• _TEXT UNDER STUDY_
########################################

Poster Presentation The Annual Scientific Meeting of the Endocrine Society of Australia and the Society for Reproductive Biology 2014

Understanding the sperm reservoir in the horse (#331)

Taylor Whiston 1 , R Aitken 1 , Minjie Lin 1
  1. University of Newcastle, Callaghan, NSW, Australia

The sperm reservoir occurs as sperm adhere specifically to the densely ciliated oviduct epithelial cells (OECs) that line the isthmic portion of the oviduct of the female reproductive tract. This phenomenon stores sperm in a quiescent state until the onset of ovulation. From this point, sperm spontaneously dissociate from their epithelial containment and continue their ascent towards the awaiting oocyte. Unfortunately this phenomenon still remains rather enigmatic in mammalian species. This research project aims to dissect the molecular mechanisms of the sperm reservoir, focusing in the horse (Equus caballus).

########################################

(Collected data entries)

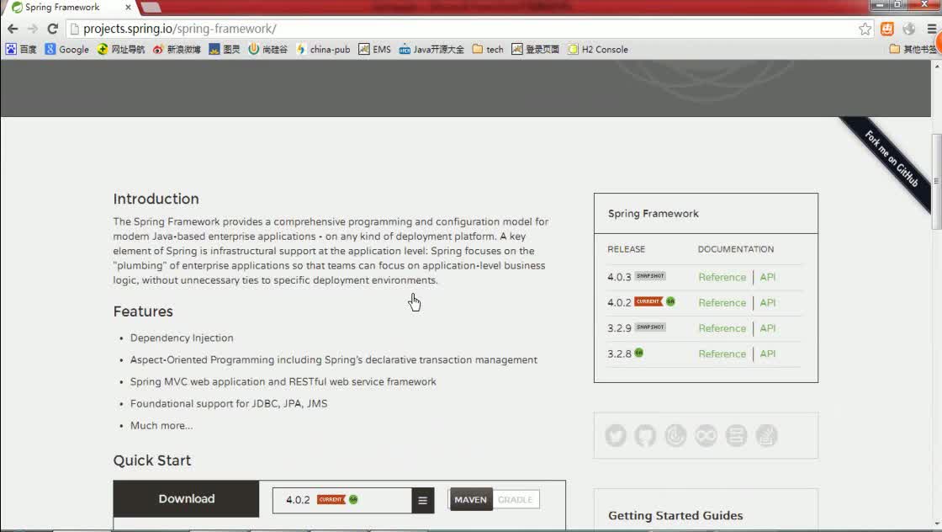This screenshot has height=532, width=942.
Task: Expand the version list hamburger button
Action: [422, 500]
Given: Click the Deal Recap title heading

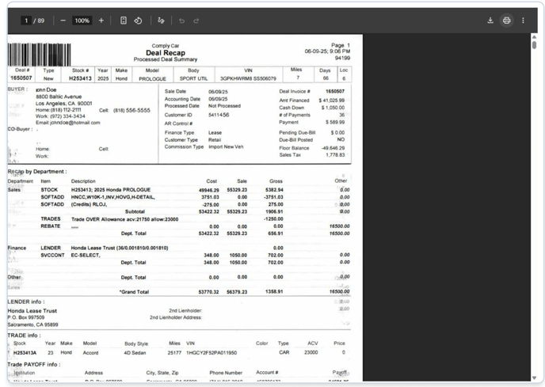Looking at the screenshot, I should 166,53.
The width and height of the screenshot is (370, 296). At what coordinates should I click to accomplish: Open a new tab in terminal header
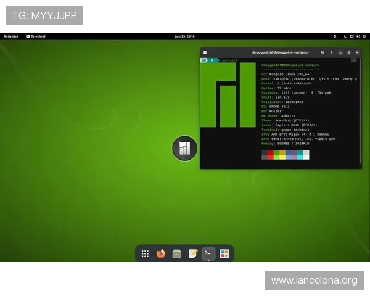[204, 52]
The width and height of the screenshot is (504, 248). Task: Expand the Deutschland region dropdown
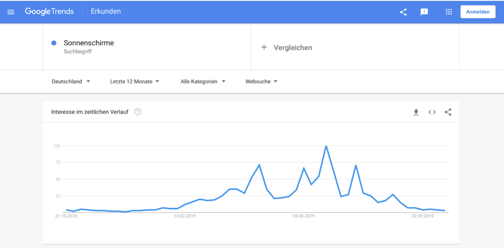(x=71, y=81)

########################################

• _INSTRUCTIONS_
(a) In the abstract on the sperm reservoir in the horse, in what state is sperm stored until the onset of ovulation?
(b) Rename "horse" to "pony" in the abstract on the sperm reservoir in the horse, giving the passage that starts at "Poster Presentation The" and ends at "the horse (#331)".
(c) Go on with the abstract on the sperm reservoir in the horse, picking up after its final sentence.

• _ANSWERS TO THE PROBLEMS_
(a) A quiescent state.

(b)
Poster Presentation The Annual Scientific Meeting of the Endocrine Society of Australia and the Society for Reproductive Biology 2014

Understanding the sperm reservoir in the pony (#331)

(c)
Uncovering the proteins of the oviduct lumen in the mare was of priority in order to shed light upon potential binding proteins involved in the sperm reservoir. Isolated OECs from mares (n=9) were subjected to trypsin digestion, cleaving peptides from the apical surface of oviduct epithelial cell explants. LC-MS analysis of this lysate was able to collate a proteomics list of oviduct luminal surface proteins in the horse for the first time. Proteins that have been previously identified as potentially playing a role in the sperm reservoir in other species were identified within the list. Furthering this, through western blotting the presence of selected proteins of interest were positively identified in OECs. Using immunohistochemistry a portion of these proteins were localised to the apical epithelia of the isthmus. These findings are important as the isthmus is the region of the oviduct in which the sperm reservoir is formed. Our current OEC proteins of interest within the mare from this work now include ANXA2, GRP94, HSP70 and E-CADHERIN.

Future development should assist in providing information to improve and prolong the viability and fertilising ability of stored stallion sperm use in assisted reproductive techniques, a technique of ever increasing importance in the horse breeding industry.